Render every line of the records below as a JSON array of strings, one string per line and skipping blank lines.

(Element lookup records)
______________________________

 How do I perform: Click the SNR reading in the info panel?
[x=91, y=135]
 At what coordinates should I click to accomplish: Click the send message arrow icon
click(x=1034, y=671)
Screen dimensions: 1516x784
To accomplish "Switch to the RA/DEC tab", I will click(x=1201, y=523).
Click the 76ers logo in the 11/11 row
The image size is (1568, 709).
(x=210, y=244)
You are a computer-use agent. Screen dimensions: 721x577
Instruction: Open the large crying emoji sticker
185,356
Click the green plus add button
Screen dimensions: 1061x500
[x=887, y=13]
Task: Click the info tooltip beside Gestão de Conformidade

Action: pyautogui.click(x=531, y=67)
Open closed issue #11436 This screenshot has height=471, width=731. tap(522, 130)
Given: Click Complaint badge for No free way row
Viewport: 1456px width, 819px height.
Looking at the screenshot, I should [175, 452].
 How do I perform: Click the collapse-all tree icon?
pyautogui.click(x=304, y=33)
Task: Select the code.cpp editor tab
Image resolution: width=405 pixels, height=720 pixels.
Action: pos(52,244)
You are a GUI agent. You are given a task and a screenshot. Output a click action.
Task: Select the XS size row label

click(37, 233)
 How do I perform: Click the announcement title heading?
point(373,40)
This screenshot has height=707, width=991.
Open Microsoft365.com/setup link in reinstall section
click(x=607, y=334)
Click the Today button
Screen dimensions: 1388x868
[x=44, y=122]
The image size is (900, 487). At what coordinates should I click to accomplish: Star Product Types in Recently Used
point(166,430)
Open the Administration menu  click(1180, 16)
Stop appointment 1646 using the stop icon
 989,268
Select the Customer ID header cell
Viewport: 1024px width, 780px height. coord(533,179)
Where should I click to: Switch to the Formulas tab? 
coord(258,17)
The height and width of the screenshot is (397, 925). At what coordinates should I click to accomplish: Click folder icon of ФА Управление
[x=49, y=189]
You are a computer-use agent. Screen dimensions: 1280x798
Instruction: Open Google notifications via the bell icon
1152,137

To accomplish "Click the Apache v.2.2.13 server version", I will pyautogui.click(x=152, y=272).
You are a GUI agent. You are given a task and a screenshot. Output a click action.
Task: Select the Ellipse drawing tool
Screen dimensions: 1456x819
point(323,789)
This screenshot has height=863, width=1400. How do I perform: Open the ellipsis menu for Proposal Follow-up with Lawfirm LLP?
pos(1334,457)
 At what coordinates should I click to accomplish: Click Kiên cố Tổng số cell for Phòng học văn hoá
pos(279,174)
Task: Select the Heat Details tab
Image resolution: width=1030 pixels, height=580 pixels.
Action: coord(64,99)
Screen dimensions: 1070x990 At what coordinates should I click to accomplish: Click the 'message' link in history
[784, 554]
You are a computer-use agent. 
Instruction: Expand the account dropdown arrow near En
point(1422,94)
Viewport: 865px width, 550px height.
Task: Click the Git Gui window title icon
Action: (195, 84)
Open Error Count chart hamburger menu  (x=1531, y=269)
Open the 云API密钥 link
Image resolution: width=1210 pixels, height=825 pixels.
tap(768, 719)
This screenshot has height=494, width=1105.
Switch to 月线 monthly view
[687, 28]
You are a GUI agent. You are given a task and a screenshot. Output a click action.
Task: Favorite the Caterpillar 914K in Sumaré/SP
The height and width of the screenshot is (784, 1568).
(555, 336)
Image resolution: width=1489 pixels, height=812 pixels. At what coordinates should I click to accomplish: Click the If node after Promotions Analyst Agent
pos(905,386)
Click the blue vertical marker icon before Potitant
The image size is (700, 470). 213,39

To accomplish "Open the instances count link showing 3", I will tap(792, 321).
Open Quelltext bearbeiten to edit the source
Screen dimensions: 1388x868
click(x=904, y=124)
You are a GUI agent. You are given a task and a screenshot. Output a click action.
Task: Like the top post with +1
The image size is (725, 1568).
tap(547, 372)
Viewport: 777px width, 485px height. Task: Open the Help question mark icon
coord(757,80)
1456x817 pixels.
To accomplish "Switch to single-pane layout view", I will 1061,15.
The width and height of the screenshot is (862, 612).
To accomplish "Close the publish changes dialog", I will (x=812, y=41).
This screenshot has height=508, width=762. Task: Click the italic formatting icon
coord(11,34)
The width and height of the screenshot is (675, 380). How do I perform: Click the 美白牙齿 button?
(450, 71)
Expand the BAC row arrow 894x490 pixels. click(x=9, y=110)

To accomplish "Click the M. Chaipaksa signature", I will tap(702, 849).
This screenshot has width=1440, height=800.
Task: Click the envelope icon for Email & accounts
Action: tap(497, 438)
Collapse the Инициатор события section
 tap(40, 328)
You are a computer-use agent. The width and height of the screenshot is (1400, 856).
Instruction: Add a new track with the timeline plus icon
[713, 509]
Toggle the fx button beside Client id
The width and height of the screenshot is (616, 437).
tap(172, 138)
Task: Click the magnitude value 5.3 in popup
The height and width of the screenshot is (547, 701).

______________________________

FINAL RESULT -
[
  " How do I perform: Click the SNR reading in the info panel?",
  "[x=91, y=135]",
  " At what coordinates should I click to accomplish: Click the send message arrow icon",
  "click(x=1034, y=671)",
  "Screen dimensions: 1516x784",
  "To accomplish \"Switch to the RA/DEC tab\", I will click(x=1201, y=523).",
  "Click the 76ers logo in the 11/11 row",
  "The image size is (1568, 709).",
  "(x=210, y=244)",
  "You are a computer-use agent. Screen dimensions: 721x577",
  "Instruction: Open the large crying emoji sticker",
  "185,356",
  "Click the green plus add button",
  "Screen dimensions: 1061x500",
  "[x=887, y=13]",
  "Task: Click the info tooltip beside Gestão de Conformidade",
  "Action: pyautogui.click(x=531, y=67)",
  "Open closed issue #11436 This screenshot has height=471, width=731. tap(522, 130)",
  "Given: Click Complaint badge for No free way row",
  "Viewport: 1456px width, 819px height.",
  "Looking at the screenshot, I should [175, 452].",
  " How do I perform: Click the collapse-all tree icon?",
  "pyautogui.click(x=304, y=33)",
  "Task: Select the code.cpp editor tab",
  "Image resolution: width=405 pixels, height=720 pixels.",
  "Action: pos(52,244)",
  "You are a GUI agent. You are given a task and a screenshot. Output a click action.",
  "Task: Select the XS size row label",
  "click(37, 233)",
  " How do I perform: Click the announcement title heading?",
  "point(373,40)",
  "This screenshot has height=707, width=991.",
  "Open Microsoft365.com/setup link in reinstall section",
  "click(x=607, y=334)",
  "Click the Today button",
  "Screen dimensions: 1388x868",
  "[x=44, y=122]",
  "The image size is (900, 487). At what coordinates should I click to accomplish: Star Product Types in Recently Used",
  "point(166,430)",
  "Open the Administration menu  click(1180, 16)",
  "Stop appointment 1646 using the stop icon",
  " 989,268",
  "Select the Customer ID header cell",
  "Viewport: 1024px width, 780px height. coord(533,179)",
  "Where should I click to: Switch to the Formulas tab? ",
  "coord(258,17)",
  "The height and width of the screenshot is (397, 925). At what coordinates should I click to accomplish: Click folder icon of ФА Управление",
  "[x=49, y=189]",
  "You are a computer-use agent. Screen dimensions: 1280x798",
  "Instruction: Open Google notifications via the bell icon",
  "1152,137",
  "To accomplish \"Click the Apache v.2.2.13 server version\", I will pyautogui.click(x=152, y=272).",
  "You are a GUI agent. You are given a task and a screenshot. Output a click action.",
  "Task: Select the Ellipse drawing tool",
  "Screen dimensions: 1456x819",
  "point(323,789)",
  "This screenshot has height=863, width=1400. How do I perform: Open the ellipsis menu for Proposal Follow-up with Lawfirm LLP?",
  "pos(1334,457)",
  " At what coordinates should I click to accomplish: Click Kiên cố Tổng số cell for Phòng học văn hoá",
  "pos(279,174)",
  "Task: Select the Heat Details tab",
  "Image resolution: width=1030 pixels, height=580 pixels.",
  "Action: coord(64,99)",
  "Screen dimensions: 1070x990 At what coordinates should I click to accomplish: Click the 'message' link in history",
  "[784, 554]",
  "You are a computer-use agent. ",
  "Instruction: Expand the account dropdown arrow near En",
  "point(1422,94)",
  "Viewport: 865px width, 550px height.",
  "Task: Click the Git Gui window title icon",
  "Action: (195, 84)",
  "Open Error Count chart hamburger menu  (x=1531, y=269)",
  "Open the 云API密钥 link",
  "Image resolution: width=1210 pixels, height=825 pixels.",
  "tap(768, 719)",
  "This screenshot has height=494, width=1105.",
  "Switch to 月线 monthly view",
  "[687, 28]",
  "You are a GUI agent. You are given a task and a screenshot. Output a click action.",
  "Task: Favorite the Caterpillar 914K in Sumaré/SP",
  "The height and width of the screenshot is (784, 1568).",
  "(555, 336)",
  "Image resolution: width=1489 pixels, height=812 pixels. At what coordinates should I click to accomplish: Click the If node after Promotions Analyst Agent",
  "pos(905,386)",
  "Click the blue vertical marker icon before Potitant",
  "The image size is (700, 470). 213,39",
  "To accomplish \"Open the instances count link showing 3\", I will tap(792, 321).",
  "Open Quelltext bearbeiten to edit the source",
  "Screen dimensions: 1388x868",
  "click(x=904, y=124)",
  "You are a GUI agent. You are given a task and a screenshot. Output a click action.",
  "Task: Like the top post with +1",
  "The image size is (725, 1568).",
  "tap(547, 372)",
  "Viewport: 777px width, 485px height. Task: Open the Help question mark icon",
  "coord(757,80)",
  "1456x817 pixels.",
  "To accomplish \"Switch to single-pane layout view\", I will 1061,15.",
  "The width and height of the screenshot is (862, 612).",
  "To accomplish \"Close the publish changes dialog\", I will (x=812, y=41).",
  "This screenshot has height=508, width=762. Task: Click the italic formatting icon",
  "coord(11,34)",
  "The width and height of the screenshot is (675, 380). How do I perform: Click the 美白牙齿 button?",
  "(450, 71)",
  "Expand the BAC row arrow 894x490 pixels. click(x=9, y=110)",
  "To accomplish \"Click the M. Chaipaksa signature\", I will tap(702, 849).",
  "This screenshot has width=1440, height=800.",
  "Task: Click the envelope icon for Email & accounts",
  "Action: tap(497, 438)",
  "Collapse the Инициатор события section",
  " tap(40, 328)",
  "You are a computer-use agent. The width and height of the screenshot is (1400, 856).",
  "Instruction: Add a new track with the timeline plus icon",
  "[713, 509]",
  "Toggle the fx button beside Client id",
  "The width and height of the screenshot is (616, 437).",
  "tap(172, 138)",
  "Task: Click the magnitude value 5.3 in popup",
  "The height and width of the screenshot is (547, 701)."
]